The Obama administration asked the court to reinstate a 10-year-old federal law that bans the production and sale of videos that show torture, mutilation and death of animals. The primary focus of the law was to ban “crush videos,” which appeal to a sexual fetish by showing women stepping on or otherwise torturing small animals.
But an appeals court struck down the law and invalidated the only conviction prosecutors have made under it, that of Robert Stevens of Pittsville, Va. He was convicted not of producing crush videos but films about pit-bull fights.
It was the first of two important First Amendment cases the court is considering in the opening week of its new term. The justices will turn Wednesday to the amendment’s prohibition on government establishment of religion when they consider the appropriateness of a cross erected on federal land to honor World War I dead.
The animal cruelty case, United States v. Stevens, splits advocates of animal rights and free speech. Groups such as the Humane Society of the United States have been active supporters of the law, saying it targets only depictions of acts that already are illegal under federal and state laws and that it has helped dry up the market for videos that depict animal abuse.
Humane Society President Wayne Pacelle said before the hearing that the law attempts to disrupt “the most extreme and unimaginable acts of cruelty,” and that there “should be no safe harbor in the First Amendment for those who perpetrate them.”
But media companies, civil liberties groups and others say the statute is overly broad and could leave at prosecutors’ discretion whether to go after films that show hunting and bullfighting and whether a documentary showing animal abuse, even if it were aimed at discouraging the practice, would be prohibited.
“I think at some level Congress has a job to write with a scalpel and not a buzz saw in the First Amendment area,” said Washington lawyer Patricia A. Millett, who argued for Stevens.
Deputy Solicitor General Neal Katyal told the court that the law was “narrowly targeted” and contained exceptions for depictions that had “serious religious, political, scientific, educational, journalistic, historical or artistic value.”
But he immediately ran into trouble with the justices, who said the law put the government in the position of making those subjective decisions.
A finger-pointing Justice Antonin Scalia, an avid hunter, was his chief adversary and rejected any comparison between the treatment of animals and child pornography.
Other justices piled on the hypotheticals and said it was difficult to discern what Congress found acceptable and objectionable.
“What is the difference between . . . bullfighting, cockfighting, dogfighting?” Justice Ruth Bader Ginsburg asked Katyal. “You say dogfighting is included, but bullfighting?

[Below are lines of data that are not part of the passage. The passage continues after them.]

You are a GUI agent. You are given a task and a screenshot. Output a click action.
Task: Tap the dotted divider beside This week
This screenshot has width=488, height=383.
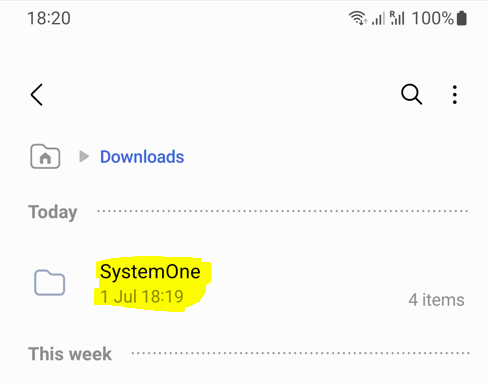(x=300, y=353)
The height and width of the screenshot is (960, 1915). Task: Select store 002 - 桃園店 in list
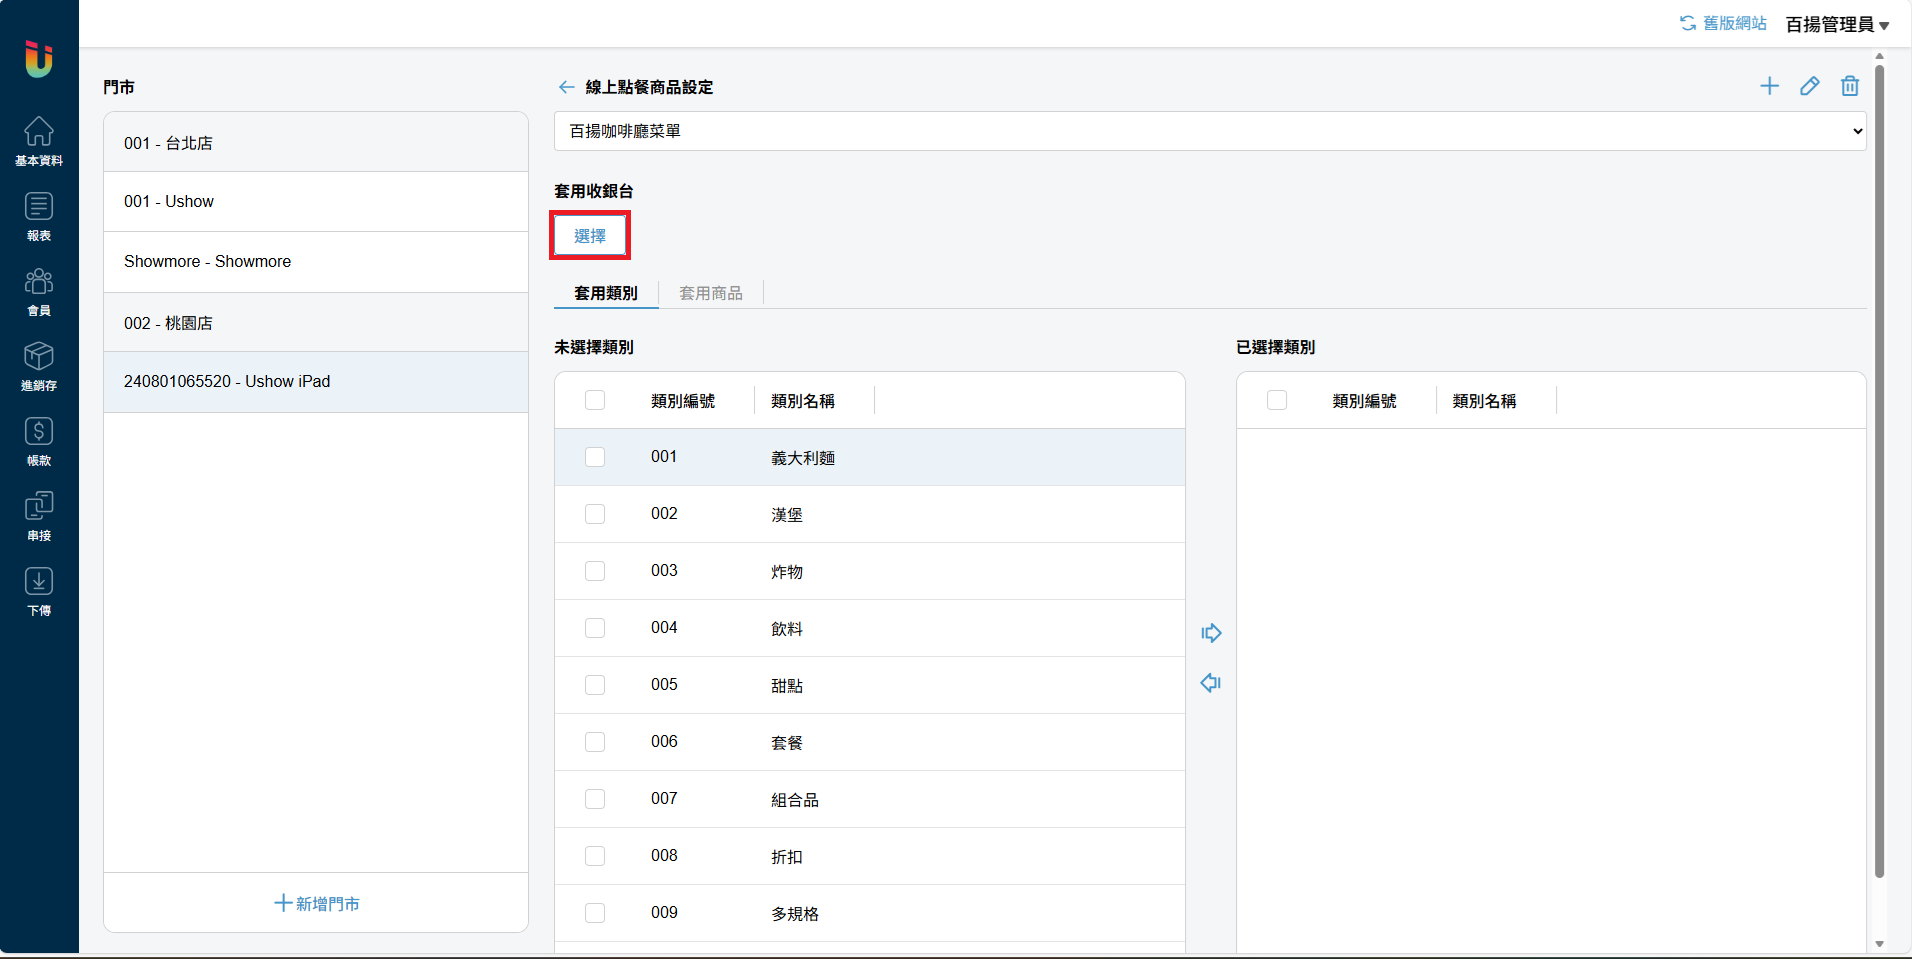[316, 323]
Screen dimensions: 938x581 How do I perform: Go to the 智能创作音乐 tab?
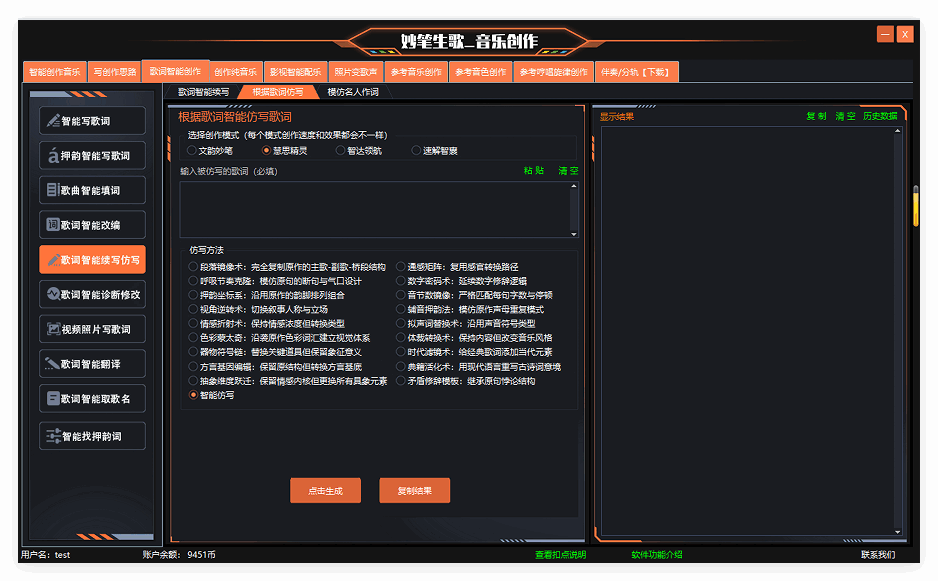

And I don’t know where you put cockfighting.”
Justice Samuel A. Alito Jr. was the only member of the court who expressed concern about whether the entire statute should be struck. He noted that the law had been used only three times in 10 years — all in cases involving dogfighting videos — citing that as proof that prosecutors have not abused it to target hunting videos or in any other cases his colleagues posited.
Alito said the fact that the law has not been used against the producers of crush videos may prove the government’s argument that the law had dried up the market for such films.
He also challenged the theory that government had no role in outlawing some types of expression.
“What about people who like to watch human sacrifice?” he asked, wondering aloud whether Congress would have the power to keep people from ordering a “human sacrifice channel” if one were available from a place where such activity was legal.
Millett seemed to struggle for an answer. She said Congress should not simply try to “shield” citizens from speech with which it disagrees.
“Something is repulsive, incredibly offensive or maybe even involves some harm to people does not mean that — depictions of it that do not cause that harm, that are not integrally tied to it, that are not the purpose and animating motivation for that harm cannot be proscribed,” she said.
Chief Justice John G. Roberts Jr. took up the cause: “Can Congress ban the human sacrifice channel or not?”
Scalia had his own answer. “It’s not up to the government to tell us what our worst instincts are,” he said.
He added that “you can create a lot of First Amendment horribles. What about — what about a new Adolf Hitler? Can we censor any depiction of that new Adolf Hitler and the horrible things that he is proposing, including extermination of a race? Is that proscribable under the First Amendment?”